Both programs looked good on paper and went pretty much along the same lines as the featured symphonies: Friday with finesse, Sunday with muscle.

The Friday program began with four Songs of the Auvergne, French folk music set to Canteloube’s atmospheric orchestrations. Soprano Golda Schultz graced the songs with silvery tone, attention to text and a winning personality. In 2010 and 2011 in Aspen, Schultz marked herself as a future star as Rosina in Ghosts of Versailles and Alice in Falstaff, and now she has blossomed into a bona fide international presence. If Petrenko seemed more concerned at first with orchestral colors than allowing space for Schultz’s magnificent singing, the last couple of songs found a comfortable balance.

There were no such problems with Beethoven’s Piano Concerto No.3, which followed. Petrenko set the tone with a steady pulse and reminded us why he is among the most exciting conductors today. In full command of technique and form, pianist Inon Barnatan told the story with eloquence and tremendous presence. For an encore he blazed through the finale of Beethoven’s Sonata No.6 with eye-popping ease.

Schultz returned for a sensuous rendition of Mozart’s concert aria, ‘Ch’io mi scordi di te…Non temer, amato bene’, with Barnatan providing lapidary contributions from the piano and Petrenko drawing stylish orchestral playing.
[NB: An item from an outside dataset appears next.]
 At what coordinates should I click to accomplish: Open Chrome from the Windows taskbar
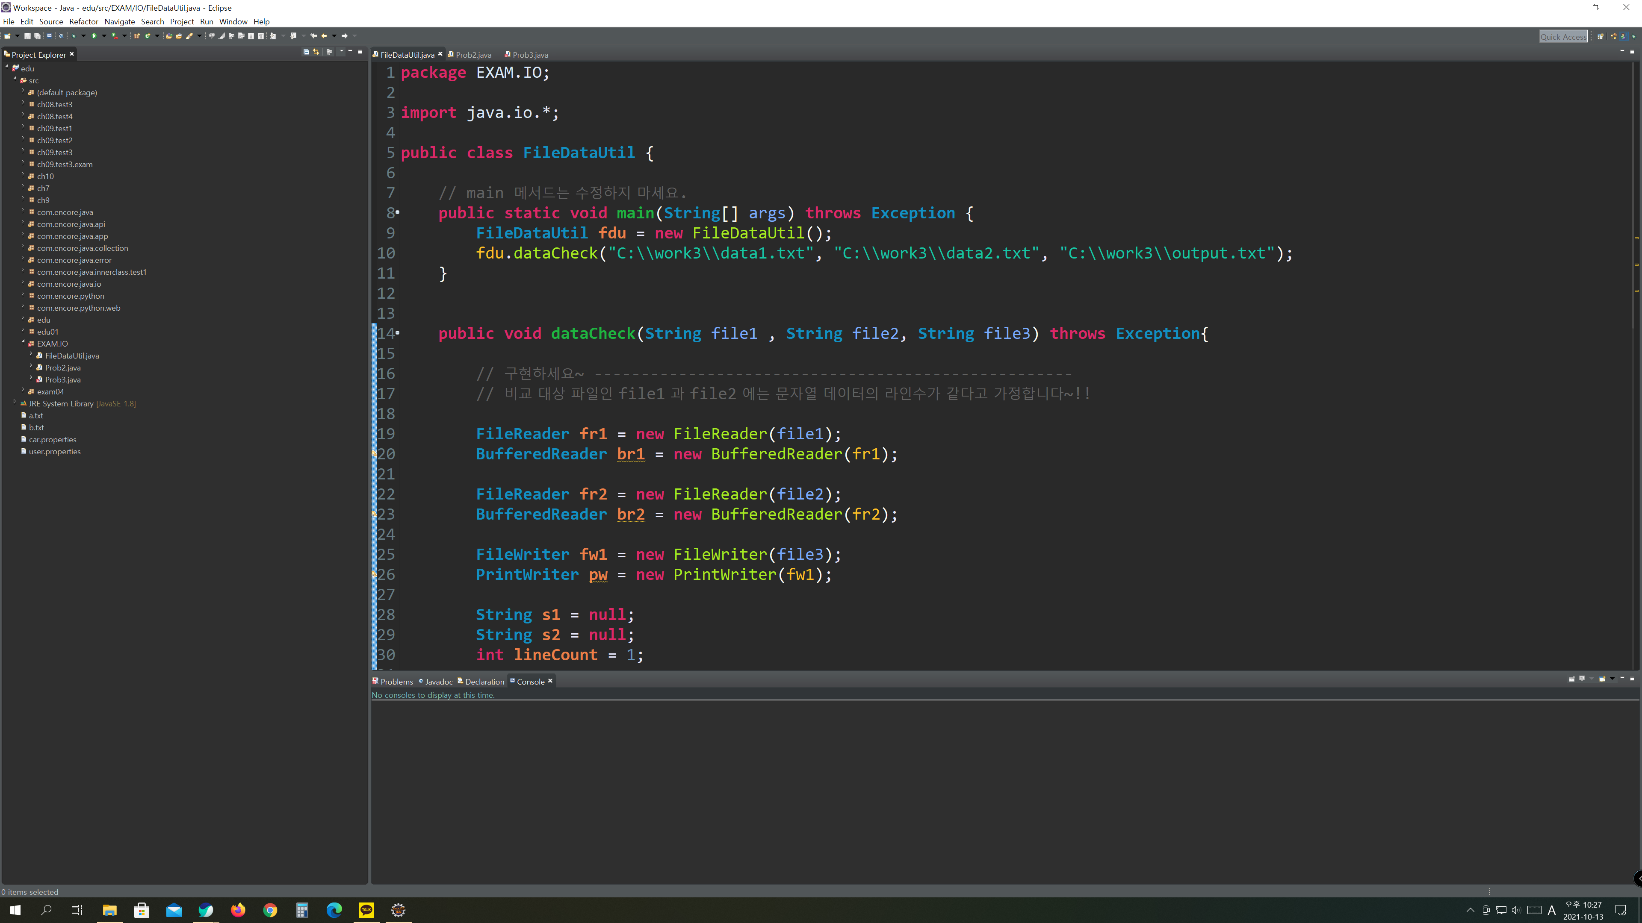point(270,910)
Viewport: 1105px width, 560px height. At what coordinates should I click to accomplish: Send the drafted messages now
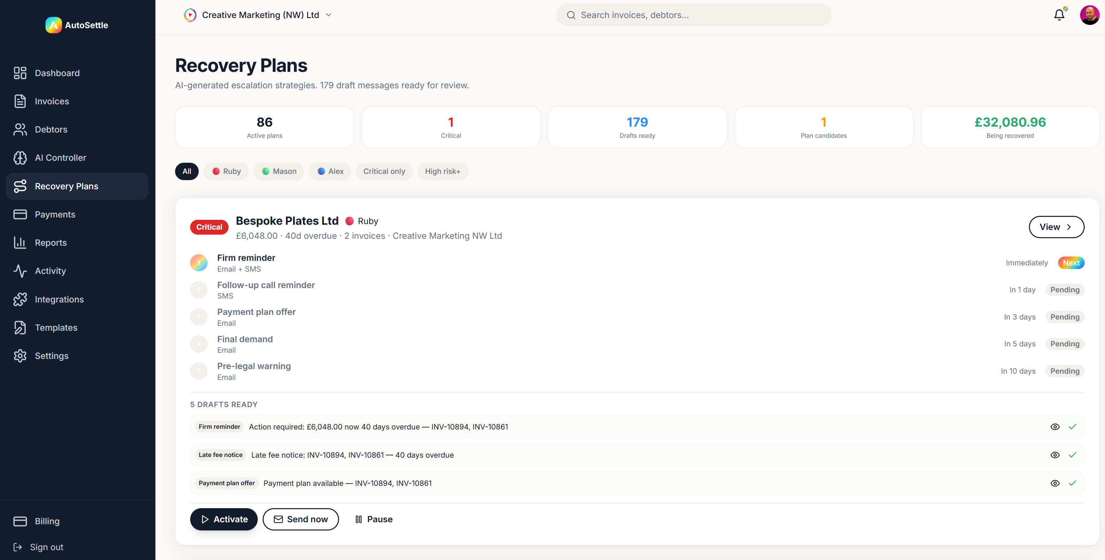pos(301,519)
On Sunday, preceding the symphony, came another piece new to Aspen audiences, Isola by Finnish composer Sebastian Fagerlund — like Theofanidis, in residence this summer in the festival’s composition program. The Stravinsky-like rhythmic vitality almost cut through the dense orchestral textures, and colors blended while spinning like a kaleidoscope.

In the Tchaikovsky concert, pianist Behzod Abduraimov, who can thunder away with the best, relished the big gestures but coaxed deftness in quiet or quick passages. The thick orchestral playing, while viscerally exciting, seldom let Tchaikovsky’s colors come through.

On Saturday evening, violinist Robert McDuffie was the focus of a program celebrating Harris Hall’s 25th year. Since 1993, when the acoustically pristine auditorium opened, McDuffie has played dozens of recitals and conducted annual master classes. Saturday he delivered his best concert here in recent years. Surrounded by a bevy of young musicians, he excelled in a Prokofiev duo with rising violin star Aubree Oliverson and led a joyful romp of a d’Indy string sextet.

The night’s climax was a muscular, hard-driving, thrilling traversal of Philip Glass’ Violin Concerto No.1. Norman Huynh (who spent the summer of 2016 as an Aspen conducting fellow) drew a fully committed performance from the ad hoc, all-student orchestra, with all the meter shifts, turnabouts in dynamics and pulsing rhythms ecstatically coming through. McDuffie rode above all that with dazzling playing and a thorough understanding of just how mind-blowing Glass’ music can be.